Clustering delivers more from process control networks
20 Dec 2007
Clustering of control networks offers significant cost reduction benefits; but what exactly is clustering, and how are its benefits applicable to process environments, explains Paul Hurst, MD of Citect UK:
London - In any process control system there is requirement to strike a balance between the need for centralisation and the need for localisation. How best can the process control engineer centralise operations without raising network reliability risks or losing localised system functionality? How best to leverage the control system most effectively even while attempting to reduce redundant hardware costs?
Clustering is an answer to all these problems. Through clustering, process environments can reduce the high costs associated with multiple redundancies in hardware, while still ensuring server availability. When combining sites, the clustering approach reduces the cost of control rooms as well as the manpower at those centres without compromising on close-to-process system functionality. Clustering can also be used to split sites into reliable sub-clusters to increase overall system capacity or spread system load.
In a process control environment, clustering is combining multiple SCADA systems to provide a single unified operator interface. Organisations can cluster alarms, trends, reports or I/O tags such that multiple systems that were once monitored by multiple operators can now be viewed and monitored by one operator across those systems. Clustering achieves this by working on a process-basis rather than machine-basis.
A simple example that illustrates the benefits of Clustering is a process control environment with a number of production lines, each having a pair of servers (one primary and one standby). With clustering, one centralised server would act as standby for all production lines servers. This means clustering retains redundancy without the need for standby servers on each line or machine.

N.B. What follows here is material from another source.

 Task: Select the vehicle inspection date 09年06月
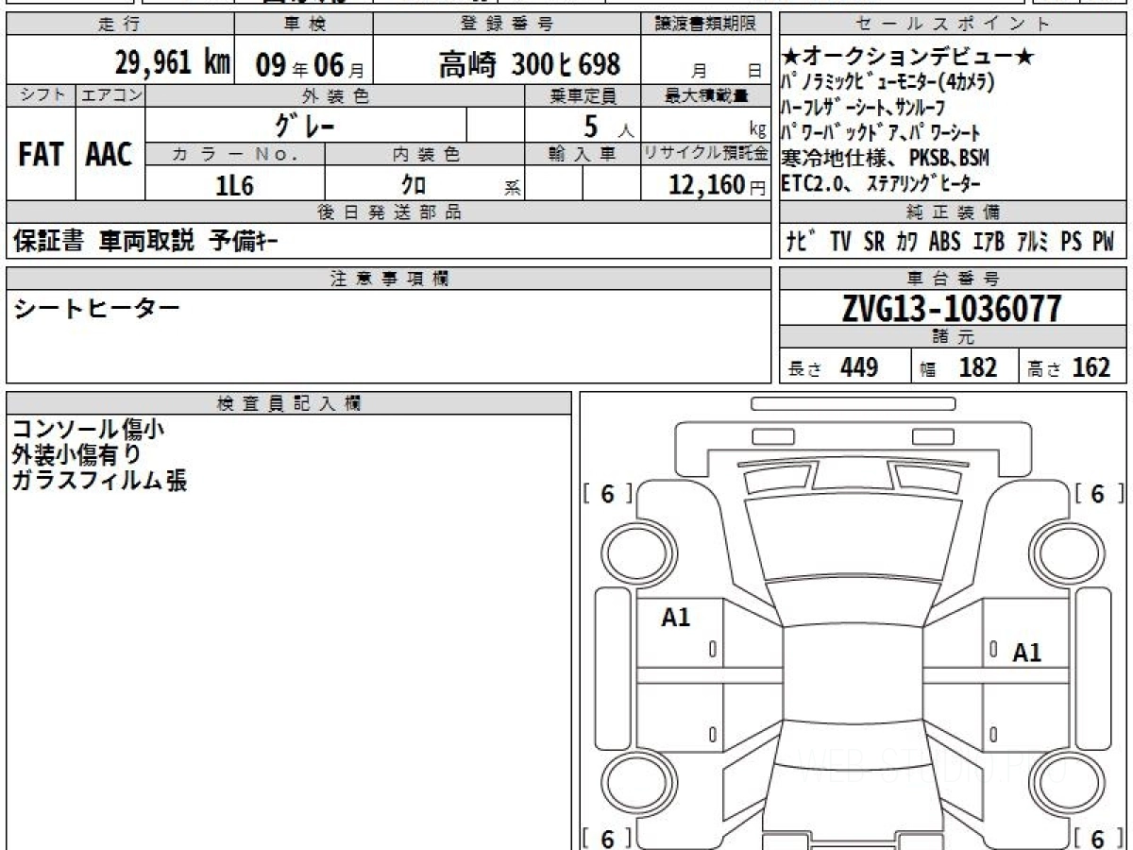point(302,64)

The traditional application of clustering is in combining sites or systems. By creating a single unified list of alarms across systems and a single view of trends across systems, the operator is able to act on any incidents or exceptions across systems. The challenge here is when there are duplicate tag, trend or event names across systems that need to be combined. That is when the degree of customisation increases.
Clustering can also be used to split a system or systems to create reliable sub-systems or sub-clusters maintained through a centralised set of servers. This approach could be used when the need is to increase overall system capacity, spread system load and still ensure that system functionality is close-to-process. What it also does is it raises reliability levels by guaranteeing access to alarms, trends, reports or tags at each site/location.
With a clustering approach, organisations also have the ability to utilise the same configuration for a project multiple times and have the configuration automatically duplicate for each cluster. This ensures simpler and faster scaling up of systems. It also means that once one project has been tested, duplication of this project ensures roll-out of any number of systems without having to test each of those duplicate systems. In terms of operator interface, this also means that the operator would then be able to see one display page on-screen driven by different clusters at different times based on the operator’s command.
In all of these applications the key is for potential users to understand how best to quantify the potential benefits - not just from financial savings, but also from the hard-to-quantify benefits of improving centralisation without compromising localisation of process control.